--- GOAL OF THE EXERCISE ---
The lines to copy are those with "color" in them. Pull each one from the entries below.

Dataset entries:
########

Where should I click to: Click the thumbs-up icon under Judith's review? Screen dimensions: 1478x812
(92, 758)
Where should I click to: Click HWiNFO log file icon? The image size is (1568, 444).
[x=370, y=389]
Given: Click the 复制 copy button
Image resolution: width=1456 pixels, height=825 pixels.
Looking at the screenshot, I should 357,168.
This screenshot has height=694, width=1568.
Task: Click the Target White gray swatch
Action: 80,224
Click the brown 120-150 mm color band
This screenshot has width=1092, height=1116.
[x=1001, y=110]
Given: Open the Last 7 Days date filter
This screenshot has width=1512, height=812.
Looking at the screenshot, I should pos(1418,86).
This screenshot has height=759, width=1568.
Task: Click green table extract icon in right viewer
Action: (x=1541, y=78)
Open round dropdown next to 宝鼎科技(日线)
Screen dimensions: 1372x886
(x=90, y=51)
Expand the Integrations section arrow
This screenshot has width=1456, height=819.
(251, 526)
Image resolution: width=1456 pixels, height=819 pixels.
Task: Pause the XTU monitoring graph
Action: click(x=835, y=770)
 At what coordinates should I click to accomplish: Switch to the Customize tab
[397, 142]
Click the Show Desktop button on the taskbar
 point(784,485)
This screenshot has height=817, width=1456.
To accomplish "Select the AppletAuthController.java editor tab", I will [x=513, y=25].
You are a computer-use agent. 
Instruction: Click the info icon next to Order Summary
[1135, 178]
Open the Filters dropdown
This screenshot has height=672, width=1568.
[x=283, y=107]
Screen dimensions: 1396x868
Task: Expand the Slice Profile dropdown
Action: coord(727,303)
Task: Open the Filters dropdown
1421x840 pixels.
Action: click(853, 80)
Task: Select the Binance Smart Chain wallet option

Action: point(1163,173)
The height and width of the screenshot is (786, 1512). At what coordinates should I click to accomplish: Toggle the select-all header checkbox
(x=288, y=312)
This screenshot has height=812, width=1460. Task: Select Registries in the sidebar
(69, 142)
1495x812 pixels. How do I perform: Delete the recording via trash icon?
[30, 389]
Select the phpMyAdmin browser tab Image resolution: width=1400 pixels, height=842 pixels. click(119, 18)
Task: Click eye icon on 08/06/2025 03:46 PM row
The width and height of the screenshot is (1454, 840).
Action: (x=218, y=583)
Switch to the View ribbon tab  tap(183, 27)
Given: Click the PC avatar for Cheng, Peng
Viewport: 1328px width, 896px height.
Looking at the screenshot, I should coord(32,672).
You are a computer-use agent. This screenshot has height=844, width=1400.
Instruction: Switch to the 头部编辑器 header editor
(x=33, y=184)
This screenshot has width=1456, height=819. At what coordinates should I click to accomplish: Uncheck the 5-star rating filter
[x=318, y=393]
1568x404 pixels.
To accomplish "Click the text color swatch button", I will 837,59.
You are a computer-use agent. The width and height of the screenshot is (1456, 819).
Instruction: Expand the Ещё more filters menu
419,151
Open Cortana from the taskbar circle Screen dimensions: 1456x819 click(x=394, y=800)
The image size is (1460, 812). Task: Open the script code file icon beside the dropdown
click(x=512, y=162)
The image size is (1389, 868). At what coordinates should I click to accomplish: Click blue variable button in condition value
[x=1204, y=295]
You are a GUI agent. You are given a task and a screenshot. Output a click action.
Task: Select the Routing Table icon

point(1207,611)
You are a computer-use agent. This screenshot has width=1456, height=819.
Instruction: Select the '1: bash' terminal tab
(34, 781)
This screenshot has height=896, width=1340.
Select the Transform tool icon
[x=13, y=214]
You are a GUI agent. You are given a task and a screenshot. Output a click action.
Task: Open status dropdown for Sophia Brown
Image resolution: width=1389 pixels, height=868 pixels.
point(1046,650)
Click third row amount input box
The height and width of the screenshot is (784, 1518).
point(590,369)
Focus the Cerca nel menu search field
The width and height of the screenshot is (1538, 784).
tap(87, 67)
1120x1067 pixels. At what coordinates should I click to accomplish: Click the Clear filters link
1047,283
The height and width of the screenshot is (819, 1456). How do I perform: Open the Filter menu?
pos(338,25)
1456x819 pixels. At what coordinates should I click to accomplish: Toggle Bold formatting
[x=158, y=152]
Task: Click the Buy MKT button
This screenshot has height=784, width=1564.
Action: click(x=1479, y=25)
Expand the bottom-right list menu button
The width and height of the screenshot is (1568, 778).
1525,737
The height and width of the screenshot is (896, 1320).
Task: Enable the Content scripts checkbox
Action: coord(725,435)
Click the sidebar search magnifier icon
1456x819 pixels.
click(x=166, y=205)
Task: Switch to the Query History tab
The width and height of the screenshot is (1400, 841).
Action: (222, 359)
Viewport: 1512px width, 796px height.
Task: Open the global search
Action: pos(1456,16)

########

--- RESULT ---
Click the brown 120-150 mm color band
To accomplish "Click the text color swatch button", I will 837,59.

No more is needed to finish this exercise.